Selective Gradient Rules

Sometimes you only want to apply a gradient transformation to some layers.


🔹 Activation-only rules

Wrap just one activation using freegrad.wrappers.Activation.

from freegrad.wrappers import Activation
import freegrad as xg
import torch

# An example 'x' tensor that needs a gradient
x = torch.tensor([-1.0, 2.0, 3.0], requires_grad=True)
act = Activation("ReLU")

with xg.use("noise", params={"sigma":0.05}, scope="activations"):
    y = act(x).sum()
    y.backward()

🔹 Parameter-only rules

To apply rules directly to nn.Parameter gradients (e.g., model.weight.grad), you must first attach the global parameter hook.

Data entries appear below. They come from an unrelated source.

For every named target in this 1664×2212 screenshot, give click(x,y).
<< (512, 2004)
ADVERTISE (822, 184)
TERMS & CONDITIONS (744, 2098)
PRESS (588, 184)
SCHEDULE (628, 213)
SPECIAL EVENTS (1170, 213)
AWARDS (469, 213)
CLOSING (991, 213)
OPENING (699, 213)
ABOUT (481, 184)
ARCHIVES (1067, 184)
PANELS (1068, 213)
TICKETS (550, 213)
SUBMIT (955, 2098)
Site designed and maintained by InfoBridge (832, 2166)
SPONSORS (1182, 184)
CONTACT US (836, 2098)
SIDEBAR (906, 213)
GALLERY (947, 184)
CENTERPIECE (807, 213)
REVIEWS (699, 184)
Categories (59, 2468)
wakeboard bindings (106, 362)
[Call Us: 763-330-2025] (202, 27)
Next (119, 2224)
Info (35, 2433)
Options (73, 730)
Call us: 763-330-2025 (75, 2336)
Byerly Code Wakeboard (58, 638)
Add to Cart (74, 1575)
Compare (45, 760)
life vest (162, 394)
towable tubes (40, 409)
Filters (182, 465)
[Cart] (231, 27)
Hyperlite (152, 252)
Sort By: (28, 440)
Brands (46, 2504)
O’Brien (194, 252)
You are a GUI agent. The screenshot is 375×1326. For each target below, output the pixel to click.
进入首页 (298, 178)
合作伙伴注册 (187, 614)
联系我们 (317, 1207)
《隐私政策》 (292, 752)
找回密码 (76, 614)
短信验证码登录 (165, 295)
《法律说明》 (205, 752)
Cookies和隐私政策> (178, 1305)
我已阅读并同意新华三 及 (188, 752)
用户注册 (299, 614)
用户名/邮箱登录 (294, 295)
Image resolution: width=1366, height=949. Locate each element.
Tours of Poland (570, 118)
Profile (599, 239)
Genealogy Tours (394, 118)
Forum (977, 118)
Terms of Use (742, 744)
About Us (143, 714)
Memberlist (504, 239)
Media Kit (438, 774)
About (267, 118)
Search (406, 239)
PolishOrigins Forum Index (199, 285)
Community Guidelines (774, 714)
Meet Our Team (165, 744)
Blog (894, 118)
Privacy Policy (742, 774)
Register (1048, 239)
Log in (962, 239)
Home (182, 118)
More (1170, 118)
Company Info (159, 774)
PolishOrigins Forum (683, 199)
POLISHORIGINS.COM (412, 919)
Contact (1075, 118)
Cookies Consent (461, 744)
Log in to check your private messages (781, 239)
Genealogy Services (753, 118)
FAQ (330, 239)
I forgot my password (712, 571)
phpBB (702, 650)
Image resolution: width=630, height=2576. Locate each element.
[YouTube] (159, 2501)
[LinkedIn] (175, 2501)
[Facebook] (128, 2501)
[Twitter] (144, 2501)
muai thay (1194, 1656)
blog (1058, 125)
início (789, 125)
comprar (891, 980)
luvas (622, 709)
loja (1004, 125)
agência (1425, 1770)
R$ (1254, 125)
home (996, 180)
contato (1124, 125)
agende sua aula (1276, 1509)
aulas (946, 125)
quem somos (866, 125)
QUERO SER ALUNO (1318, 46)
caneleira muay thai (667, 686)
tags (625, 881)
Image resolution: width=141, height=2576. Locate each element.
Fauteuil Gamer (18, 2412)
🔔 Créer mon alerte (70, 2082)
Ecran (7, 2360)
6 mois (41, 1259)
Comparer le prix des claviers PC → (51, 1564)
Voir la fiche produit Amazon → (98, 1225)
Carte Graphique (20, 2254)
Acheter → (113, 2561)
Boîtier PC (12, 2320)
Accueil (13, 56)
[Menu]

from freegrad.hook import attach_param_hooks
import freegrad as xg
import torch
import torch.nn as nn

# Example model, loss, and data
model = nn.Linear(5, 2)
x = torch.randn(1, 5)
y = torch.randn(1, 2)
criterion = nn.MSELoss()

# This iterates model.parameters() and registers a hook for each.
attach_param_hooks(model)

# This rule will now run on parameter gradients
with xg.use("clip_norm", params={"max_norm":0.5}, scope="params"):
    loss = criterion(model(x), y)
    loss.backward()

Note: When a rule runs on a parameter, the tin tensor argument will be None, as there is no corresponding forward-pass activation.


🔹 Mixed scope

Apply everywhere (scope="all"):

import torch
import torch.nn as nn
import freegrad as xg
from freegrad.wrappers import Activation
from freegrad.hook import attach_param_hooks

# Example model and data
model = nn.Linear(5, 5)
x = torch.randn(4, 5)
target = torch.randn(4, 5)

attach_param_hooks(model)
criterion = nn.MSELoss()
act = Activation("ReLU")

print("Running backward pass with 'centralize' rule...")
with xg.use("centralize", scope="all"):
    linear_out = model(x)
    y = act(linear_out)
    loss = criterion(y, target)
    loss.backward()